Tasks:
**A.** From the Dáil debate extract below, write out the passage starting at "As several colleagues" and ending at "in rural communities.".
**B.** In the Dáil debate extract below, where does the speaker say the roots of the housing problems are found?
**C.** In the Dáil debate extract below, the speaker names several things that there are issues with. List them all.

Extract to read:
=====
Dáil debates

Wednesday, 26 October 2022

Residential Tenancies (Deferment of Termination Dates of Certain Tenancies) Bill 2022: Second Stage

 

4:32 pm

Photo of Michael CollinsMichael Collins (Cork South West, Independent) | Oireachtas source

As several colleagues mentioned, it is important to look at this issue from both sides. We cannot talk about housing without talking about the plight of some landlords. They are not all unscrupulous. In fact, many of them are being very fair. In looking at the housing crisis, we must reverse back to where the mistakes were made and the fact is there were a shocking number of mistakes. There are issues with what was done with planning permissions, with rooms in towns and villages and the doing away with village nucleuses. The roots of all these problems are found in the county development plans. Some of the local authorities, including my own, had a lot of polished but clueless craturs who were drawing up these plans without looking to the future. They made sure planning permissions and opportunities would not be given to young people in rural communities.
=====
Dataset content:
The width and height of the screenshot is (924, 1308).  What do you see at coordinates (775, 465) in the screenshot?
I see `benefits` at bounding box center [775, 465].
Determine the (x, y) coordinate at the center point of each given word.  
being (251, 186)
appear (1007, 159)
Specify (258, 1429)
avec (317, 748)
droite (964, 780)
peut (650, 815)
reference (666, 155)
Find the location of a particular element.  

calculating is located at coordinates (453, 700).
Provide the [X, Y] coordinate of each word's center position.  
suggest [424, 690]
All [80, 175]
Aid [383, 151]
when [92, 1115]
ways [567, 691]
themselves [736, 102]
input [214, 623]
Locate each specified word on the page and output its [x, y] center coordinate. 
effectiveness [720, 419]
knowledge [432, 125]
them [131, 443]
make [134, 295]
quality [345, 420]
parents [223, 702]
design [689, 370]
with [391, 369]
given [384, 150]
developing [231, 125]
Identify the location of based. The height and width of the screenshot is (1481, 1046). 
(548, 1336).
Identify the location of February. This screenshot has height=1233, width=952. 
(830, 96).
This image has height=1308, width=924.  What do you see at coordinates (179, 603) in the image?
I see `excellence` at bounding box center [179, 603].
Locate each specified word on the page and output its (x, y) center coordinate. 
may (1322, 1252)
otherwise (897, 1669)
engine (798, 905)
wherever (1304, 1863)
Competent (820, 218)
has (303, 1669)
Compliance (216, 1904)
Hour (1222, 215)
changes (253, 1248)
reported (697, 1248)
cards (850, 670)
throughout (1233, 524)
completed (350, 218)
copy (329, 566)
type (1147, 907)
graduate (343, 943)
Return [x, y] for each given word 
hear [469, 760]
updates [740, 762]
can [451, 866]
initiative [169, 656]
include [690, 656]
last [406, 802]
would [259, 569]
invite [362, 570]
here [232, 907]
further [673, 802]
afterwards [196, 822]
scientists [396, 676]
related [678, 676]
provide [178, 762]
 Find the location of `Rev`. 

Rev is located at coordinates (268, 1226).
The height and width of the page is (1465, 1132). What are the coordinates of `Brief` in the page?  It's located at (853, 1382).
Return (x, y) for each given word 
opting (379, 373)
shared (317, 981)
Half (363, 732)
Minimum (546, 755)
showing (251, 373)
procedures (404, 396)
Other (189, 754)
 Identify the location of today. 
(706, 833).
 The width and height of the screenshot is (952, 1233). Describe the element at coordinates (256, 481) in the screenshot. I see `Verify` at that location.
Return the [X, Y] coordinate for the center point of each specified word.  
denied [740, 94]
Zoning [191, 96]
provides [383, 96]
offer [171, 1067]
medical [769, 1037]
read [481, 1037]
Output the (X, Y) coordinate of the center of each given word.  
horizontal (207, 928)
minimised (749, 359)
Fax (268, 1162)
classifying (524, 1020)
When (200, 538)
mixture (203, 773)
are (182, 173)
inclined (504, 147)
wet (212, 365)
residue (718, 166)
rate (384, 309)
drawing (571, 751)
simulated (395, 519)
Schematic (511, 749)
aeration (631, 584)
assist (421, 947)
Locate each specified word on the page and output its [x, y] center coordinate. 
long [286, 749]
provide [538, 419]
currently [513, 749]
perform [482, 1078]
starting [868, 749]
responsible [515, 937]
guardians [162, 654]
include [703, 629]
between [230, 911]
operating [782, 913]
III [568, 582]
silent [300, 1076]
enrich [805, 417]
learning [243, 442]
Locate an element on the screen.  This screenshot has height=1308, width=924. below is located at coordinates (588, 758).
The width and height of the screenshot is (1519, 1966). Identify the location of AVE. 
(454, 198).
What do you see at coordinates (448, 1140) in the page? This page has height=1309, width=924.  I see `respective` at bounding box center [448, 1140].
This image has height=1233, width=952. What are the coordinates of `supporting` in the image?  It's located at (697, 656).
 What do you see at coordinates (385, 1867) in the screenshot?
=====
Solutions per task:
**A.**
As several colleagues mentioned, it is important to look at this issue from both sides. We cannot talk about housing without talking about the plight of some landlords. They are not all unscrupulous. In fact, many of them are being very fair. In looking at the housing crisis, we must reverse back to where the mistakes were made and the fact is there were a shocking number of mistakes. There are issues with what was done with planning permissions, with rooms in towns and villages and the doing away with village nucleuses. The roots of all these problems are found in the county development plans. Some of the local authorities, including my own, had a lot of polished but clueless craturs who were drawing up these plans without looking to the future. They made sure planning permissions and opportunities would not be given to young people in rural communities.

**B.** In the county development plans.

**C.**
- What was done with planning permissions
- Rooms in towns and villages
- The doing away with village nucleuses